Pilates leg exercises will offer you the flexibility and strength that you are looking for, and they will also give you tone and definition in your legs.
In fact, you may be familiar with some of these common exercises, like leg circles, single leg stretches, and kicks.
These are the perfect exercises to create a workout for strengthening and conditioning, while also providing flexibility to improve your range of motion.
Easy Pilates Leg Exercises
Pilates is often known for strengthening the core, but it can provide the same tone and flexibility through using these simple Pilates leg exercises for conditioning.
This will give you the same definition and strength of a hard-core workout without having to worry about feeling sore and unable to walk.
Even better, Pilates will simultaneously work the core through these exercises so that you have an added payoff from your Pilates routine.
This choice in toning will stretch and strengthen the muscles of the legs to provide flexibility in the upper thigh and hip.
1. Start by lying on your back on a Pilates mat with your foot flexed, and lift your other leg up at a 90° angle with the foot flexed as well.
2. Start circling the raised leg eight times in either direction, and inhale to begin and exhale when you bring your leg back to the starting position.
It is important to keep your hands by your sides throughout this exercise, and maintain control over your leg so that it does not swing back and forth, which will deeply work your upper thigh and abdominals.
Single Leg Stretch
These leg exercises will provide core strength and workout the thighs, while increasing the flexibility in your back and legs.
1. Start out by lying back on your mat with your head and shoulders lifted.

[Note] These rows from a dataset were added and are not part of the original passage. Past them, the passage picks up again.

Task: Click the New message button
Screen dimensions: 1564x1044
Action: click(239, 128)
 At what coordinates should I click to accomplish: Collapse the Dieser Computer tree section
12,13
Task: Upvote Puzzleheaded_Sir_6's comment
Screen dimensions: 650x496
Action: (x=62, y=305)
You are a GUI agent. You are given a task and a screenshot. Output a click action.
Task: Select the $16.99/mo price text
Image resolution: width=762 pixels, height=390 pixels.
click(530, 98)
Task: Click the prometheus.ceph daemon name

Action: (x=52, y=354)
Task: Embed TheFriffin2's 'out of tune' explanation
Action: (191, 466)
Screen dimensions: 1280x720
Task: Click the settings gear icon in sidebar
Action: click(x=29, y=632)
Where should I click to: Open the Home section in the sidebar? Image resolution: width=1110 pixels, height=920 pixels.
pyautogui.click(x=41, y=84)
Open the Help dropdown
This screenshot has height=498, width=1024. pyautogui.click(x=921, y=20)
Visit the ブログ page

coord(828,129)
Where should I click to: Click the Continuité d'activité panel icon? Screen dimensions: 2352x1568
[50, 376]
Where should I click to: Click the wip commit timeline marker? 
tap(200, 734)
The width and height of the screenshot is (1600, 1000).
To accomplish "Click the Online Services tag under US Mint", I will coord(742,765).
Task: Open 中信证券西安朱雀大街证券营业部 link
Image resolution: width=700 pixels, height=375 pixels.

Pull one knee into your chest, and extend your other leg so that it is raised off of the floor.
2. Keep your head and shoulders lifted from the ground, and engage your abdominal muscles to pull one knee to your chest with both hands while extending the other leg. Inhale and exhale as you alternate your legs for 8 to 12 repetitions.
As you can see, both of these strengthening exercises will make a serious difference in toning your legs so that they are shapely and conditioned. Even better, you will receive the added payoff of strengthening your core and reducing back pain!